§ Problem to solve
Quote the listing below in its entirety.

§ Working data
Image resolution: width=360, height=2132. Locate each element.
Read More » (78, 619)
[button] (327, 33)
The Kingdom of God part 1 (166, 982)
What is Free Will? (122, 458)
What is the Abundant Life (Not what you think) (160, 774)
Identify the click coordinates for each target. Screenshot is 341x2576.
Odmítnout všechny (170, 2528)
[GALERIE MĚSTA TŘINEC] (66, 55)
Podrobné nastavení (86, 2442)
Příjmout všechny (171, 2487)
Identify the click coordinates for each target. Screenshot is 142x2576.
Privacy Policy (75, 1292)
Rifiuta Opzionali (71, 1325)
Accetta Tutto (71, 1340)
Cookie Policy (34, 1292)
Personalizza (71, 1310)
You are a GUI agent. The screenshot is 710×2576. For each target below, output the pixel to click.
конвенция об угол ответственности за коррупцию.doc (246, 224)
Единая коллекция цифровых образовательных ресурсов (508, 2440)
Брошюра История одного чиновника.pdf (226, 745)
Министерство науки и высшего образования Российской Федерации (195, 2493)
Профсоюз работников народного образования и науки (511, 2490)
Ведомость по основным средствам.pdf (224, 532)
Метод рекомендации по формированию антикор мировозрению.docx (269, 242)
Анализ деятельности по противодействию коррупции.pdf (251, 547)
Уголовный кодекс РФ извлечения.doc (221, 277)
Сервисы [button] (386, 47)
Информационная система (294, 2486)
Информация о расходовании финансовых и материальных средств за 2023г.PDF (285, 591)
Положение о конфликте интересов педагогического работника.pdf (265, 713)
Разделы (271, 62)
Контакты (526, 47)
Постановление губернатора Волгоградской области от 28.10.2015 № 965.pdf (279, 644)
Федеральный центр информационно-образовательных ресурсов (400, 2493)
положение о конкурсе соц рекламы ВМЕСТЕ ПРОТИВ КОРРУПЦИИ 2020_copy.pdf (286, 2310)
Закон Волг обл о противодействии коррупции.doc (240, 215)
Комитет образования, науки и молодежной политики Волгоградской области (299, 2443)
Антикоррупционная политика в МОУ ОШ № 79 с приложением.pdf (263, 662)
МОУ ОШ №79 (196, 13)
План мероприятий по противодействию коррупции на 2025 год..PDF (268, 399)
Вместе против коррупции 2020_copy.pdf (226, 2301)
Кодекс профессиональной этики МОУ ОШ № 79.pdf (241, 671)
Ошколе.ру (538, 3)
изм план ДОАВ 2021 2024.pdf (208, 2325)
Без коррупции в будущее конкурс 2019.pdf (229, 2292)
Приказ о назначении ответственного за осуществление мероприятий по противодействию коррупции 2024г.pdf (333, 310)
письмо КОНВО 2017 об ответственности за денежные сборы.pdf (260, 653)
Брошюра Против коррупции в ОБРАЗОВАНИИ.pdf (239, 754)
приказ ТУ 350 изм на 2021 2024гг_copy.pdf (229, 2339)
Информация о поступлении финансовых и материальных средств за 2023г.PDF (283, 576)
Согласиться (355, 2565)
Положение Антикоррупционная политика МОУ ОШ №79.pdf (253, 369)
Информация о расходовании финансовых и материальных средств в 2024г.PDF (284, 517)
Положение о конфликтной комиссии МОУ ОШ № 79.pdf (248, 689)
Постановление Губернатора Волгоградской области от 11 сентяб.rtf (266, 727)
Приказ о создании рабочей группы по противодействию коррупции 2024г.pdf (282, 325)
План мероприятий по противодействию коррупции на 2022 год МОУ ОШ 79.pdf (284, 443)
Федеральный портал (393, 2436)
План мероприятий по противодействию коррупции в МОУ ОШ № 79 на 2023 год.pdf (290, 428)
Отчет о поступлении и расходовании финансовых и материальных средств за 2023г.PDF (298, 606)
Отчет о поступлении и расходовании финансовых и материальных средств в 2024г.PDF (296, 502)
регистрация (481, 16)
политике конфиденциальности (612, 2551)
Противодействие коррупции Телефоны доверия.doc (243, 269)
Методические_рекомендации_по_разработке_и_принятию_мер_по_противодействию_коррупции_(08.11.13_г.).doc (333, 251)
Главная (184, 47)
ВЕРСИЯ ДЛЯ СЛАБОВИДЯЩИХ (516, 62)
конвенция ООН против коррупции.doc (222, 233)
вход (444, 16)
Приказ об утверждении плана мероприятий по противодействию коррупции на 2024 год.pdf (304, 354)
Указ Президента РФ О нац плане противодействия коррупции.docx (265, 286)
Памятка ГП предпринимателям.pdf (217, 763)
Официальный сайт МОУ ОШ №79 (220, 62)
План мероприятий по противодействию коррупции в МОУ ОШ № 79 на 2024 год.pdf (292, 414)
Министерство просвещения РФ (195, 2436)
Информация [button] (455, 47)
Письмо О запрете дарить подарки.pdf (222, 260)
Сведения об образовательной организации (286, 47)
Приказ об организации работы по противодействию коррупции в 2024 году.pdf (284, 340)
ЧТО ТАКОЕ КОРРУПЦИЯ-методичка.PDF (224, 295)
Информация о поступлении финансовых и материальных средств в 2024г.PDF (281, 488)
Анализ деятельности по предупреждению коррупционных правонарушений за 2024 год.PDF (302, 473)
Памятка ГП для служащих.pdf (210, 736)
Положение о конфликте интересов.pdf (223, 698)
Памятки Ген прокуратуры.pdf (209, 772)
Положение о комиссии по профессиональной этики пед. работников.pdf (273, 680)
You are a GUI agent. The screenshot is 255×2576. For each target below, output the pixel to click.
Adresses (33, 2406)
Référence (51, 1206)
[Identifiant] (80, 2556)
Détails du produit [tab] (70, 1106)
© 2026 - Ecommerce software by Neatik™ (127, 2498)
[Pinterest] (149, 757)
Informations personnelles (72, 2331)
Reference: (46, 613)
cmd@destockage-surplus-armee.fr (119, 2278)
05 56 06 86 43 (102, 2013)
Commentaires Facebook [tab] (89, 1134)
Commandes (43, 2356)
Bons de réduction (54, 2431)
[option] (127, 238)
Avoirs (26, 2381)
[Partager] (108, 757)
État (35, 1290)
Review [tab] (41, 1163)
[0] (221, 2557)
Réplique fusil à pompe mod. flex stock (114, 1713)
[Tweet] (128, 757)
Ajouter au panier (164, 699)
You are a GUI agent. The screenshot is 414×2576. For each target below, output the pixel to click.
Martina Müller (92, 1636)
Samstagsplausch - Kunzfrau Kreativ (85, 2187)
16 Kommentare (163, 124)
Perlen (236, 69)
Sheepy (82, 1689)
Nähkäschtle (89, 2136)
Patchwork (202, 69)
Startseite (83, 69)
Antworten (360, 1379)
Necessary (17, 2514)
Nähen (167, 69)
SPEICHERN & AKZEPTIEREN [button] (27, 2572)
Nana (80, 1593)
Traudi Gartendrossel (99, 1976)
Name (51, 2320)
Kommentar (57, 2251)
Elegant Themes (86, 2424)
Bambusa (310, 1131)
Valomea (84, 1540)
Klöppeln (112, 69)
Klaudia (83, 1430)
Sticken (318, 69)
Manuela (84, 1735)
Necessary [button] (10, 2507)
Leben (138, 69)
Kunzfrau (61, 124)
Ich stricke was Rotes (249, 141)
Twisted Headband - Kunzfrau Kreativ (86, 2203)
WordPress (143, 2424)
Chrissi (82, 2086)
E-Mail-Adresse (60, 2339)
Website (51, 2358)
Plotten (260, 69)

§ Answer to the problem
Image resolution: width=360, height=2132. Locate each element.
Read More » (78, 619)
[button] (327, 33)
The Kingdom of God part 1 (166, 982)
What is Free Will? (122, 458)
What is the Abundant Life (Not what you think) (160, 774)
Identify the click coordinates for each target. Screenshot is 341x2576.
Odmítnout všechny (170, 2528)
[GALERIE MĚSTA TŘINEC] (66, 55)
Podrobné nastavení (86, 2442)
Příjmout všechny (171, 2487)
Identify the click coordinates for each target. Screenshot is 142x2576.
Privacy Policy (75, 1292)
Rifiuta Opzionali (71, 1325)
Accetta Tutto (71, 1340)
Cookie Policy (34, 1292)
Personalizza (71, 1310)
You are a GUI agent. The screenshot is 710×2576. For each target below, output the pixel to click.
конвенция об угол ответственности за коррупцию.doc (246, 224)
Единая коллекция цифровых образовательных ресурсов (508, 2440)
Брошюра История одного чиновника.pdf (226, 745)
Министерство науки и высшего образования Российской Федерации (195, 2493)
Профсоюз работников народного образования и науки (511, 2490)
Ведомость по основным средствам.pdf (224, 532)
Метод рекомендации по формированию антикор мировозрению.docx (269, 242)
Анализ деятельности по противодействию коррупции.pdf (251, 547)
Уголовный кодекс РФ извлечения.doc (221, 277)
Сервисы [button] (386, 47)
Информационная система (294, 2486)
Информация о расходовании финансовых и материальных средств за 2023г.PDF (285, 591)
Положение о конфликте интересов педагогического работника.pdf (265, 713)
Разделы (271, 62)
Контакты (526, 47)
Постановление губернатора Волгоградской области от 28.10.2015 № 965.pdf (279, 644)
Федеральный центр информационно-образовательных ресурсов (400, 2493)
положение о конкурсе соц рекламы ВМЕСТЕ ПРОТИВ КОРРУПЦИИ 2020_copy.pdf (286, 2310)
Закон Волг обл о противодействии коррупции.doc (240, 215)
Комитет образования, науки и молодежной политики Волгоградской области (299, 2443)
Антикоррупционная политика в МОУ ОШ № 79 с приложением.pdf (263, 662)
МОУ ОШ №79 (196, 13)
План мероприятий по противодействию коррупции на 2025 год..PDF (268, 399)
Вместе против коррупции 2020_copy.pdf (226, 2301)
Кодекс профессиональной этики МОУ ОШ № 79.pdf (241, 671)
Ошколе.ру (538, 3)
изм план ДОАВ 2021 2024.pdf (208, 2325)
Без коррупции в будущее конкурс 2019.pdf (229, 2292)
Приказ о назначении ответственного за осуществление мероприятий по противодействию коррупции 2024г.pdf (333, 310)
письмо КОНВО 2017 об ответственности за денежные сборы.pdf (260, 653)
Брошюра Против коррупции в ОБРАЗОВАНИИ.pdf (239, 754)
приказ ТУ 350 изм на 2021 2024гг_copy.pdf (229, 2339)
Информация о поступлении финансовых и материальных средств за 2023г.PDF (283, 576)
Согласиться (355, 2565)
Положение Антикоррупционная политика МОУ ОШ №79.pdf (253, 369)
Информация о расходовании финансовых и материальных средств в 2024г.PDF (284, 517)
Положение о конфликтной комиссии МОУ ОШ № 79.pdf (248, 689)
Постановление Губернатора Волгоградской области от 11 сентяб.rtf (266, 727)
Приказ о создании рабочей группы по противодействию коррупции 2024г.pdf (282, 325)
План мероприятий по противодействию коррупции на 2022 год МОУ ОШ 79.pdf (284, 443)
Федеральный портал (393, 2436)
План мероприятий по противодействию коррупции в МОУ ОШ № 79 на 2023 год.pdf (290, 428)
Отчет о поступлении и расходовании финансовых и материальных средств за 2023г.PDF (298, 606)
Отчет о поступлении и расходовании финансовых и материальных средств в 2024г.PDF (296, 502)
регистрация (481, 16)
политике конфиденциальности (612, 2551)
Противодействие коррупции Телефоны доверия.doc (243, 269)
Методические_рекомендации_по_разработке_и_принятию_мер_по_противодействию_коррупции_(08.11.13_г.).doc (333, 251)
Главная (184, 47)
ВЕРСИЯ ДЛЯ СЛАБОВИДЯЩИХ (516, 62)
конвенция ООН против коррупции.doc (222, 233)
вход (444, 16)
Приказ об утверждении плана мероприятий по противодействию коррупции на 2024 год.pdf (304, 354)
Указ Президента РФ О нац плане противодействия коррупции.docx (265, 286)
Памятка ГП предпринимателям.pdf (217, 763)
Официальный сайт МОУ ОШ №79 (220, 62)
План мероприятий по противодействию коррупции в МОУ ОШ № 79 на 2024 год.pdf (292, 414)
Министерство просвещения РФ (195, 2436)
Информация [button] (455, 47)
Письмо О запрете дарить подарки.pdf (222, 260)
Сведения об образовательной организации (286, 47)
Приказ об организации работы по противодействию коррупции в 2024 году.pdf (284, 340)
ЧТО ТАКОЕ КОРРУПЦИЯ-методичка.PDF (224, 295)
Информация о поступлении финансовых и материальных средств в 2024г.PDF (281, 488)
Анализ деятельности по предупреждению коррупционных правонарушений за 2024 год.PDF (302, 473)
Памятка ГП для служащих.pdf (210, 736)
Положение о конфликте интересов.pdf (223, 698)
Памятки Ген прокуратуры.pdf (209, 772)
Положение о комиссии по профессиональной этики пед. работников.pdf (273, 680)
You are a GUI agent. The screenshot is 255×2576. For each target below, output the pixel to click.
Adresses (33, 2406)
Référence (51, 1206)
[Identifiant] (80, 2556)
Détails du produit [tab] (70, 1106)
© 2026 - Ecommerce software by Neatik™ (127, 2498)
[Pinterest] (149, 757)
Informations personnelles (72, 2331)
Reference: (46, 613)
cmd@destockage-surplus-armee.fr (119, 2278)
05 56 06 86 43 (102, 2013)
Commentaires Facebook [tab] (89, 1134)
Commandes (43, 2356)
Bons de réduction (54, 2431)
[option] (127, 238)
Avoirs (26, 2381)
[Partager] (108, 757)
État (35, 1290)
Review [tab] (41, 1163)
[0] (221, 2557)
Réplique fusil à pompe mod. flex stock (114, 1713)
[Tweet] (128, 757)
Ajouter au panier (164, 699)
You are a GUI agent. The screenshot is 414×2576. For each target below, output the pixel to click.
Martina Müller (92, 1636)
Samstagsplausch - Kunzfrau Kreativ (85, 2187)
16 Kommentare (163, 124)
Perlen (236, 69)
Sheepy (82, 1689)
Nähkäschtle (89, 2136)
Patchwork (202, 69)
Startseite (83, 69)
Antworten (360, 1379)
Necessary (17, 2514)
Nähen (167, 69)
SPEICHERN & AKZEPTIEREN [button] (27, 2572)
Nana (80, 1593)
Traudi Gartendrossel (99, 1976)
Name (51, 2320)
Kommentar (57, 2251)
Elegant Themes (86, 2424)
Bambusa (310, 1131)
Valomea (84, 1540)
Klöppeln (112, 69)
Klaudia (83, 1430)
Sticken (318, 69)
Manuela (84, 1735)
Necessary [button] (10, 2507)
Leben (138, 69)
Kunzfrau (61, 124)
Ich stricke was Rotes (249, 141)
Twisted Headband - Kunzfrau Kreativ (86, 2203)
WordPress (143, 2424)
Chrissi (82, 2086)
E-Mail-Adresse (60, 2339)
Website (51, 2358)
Plotten (260, 69)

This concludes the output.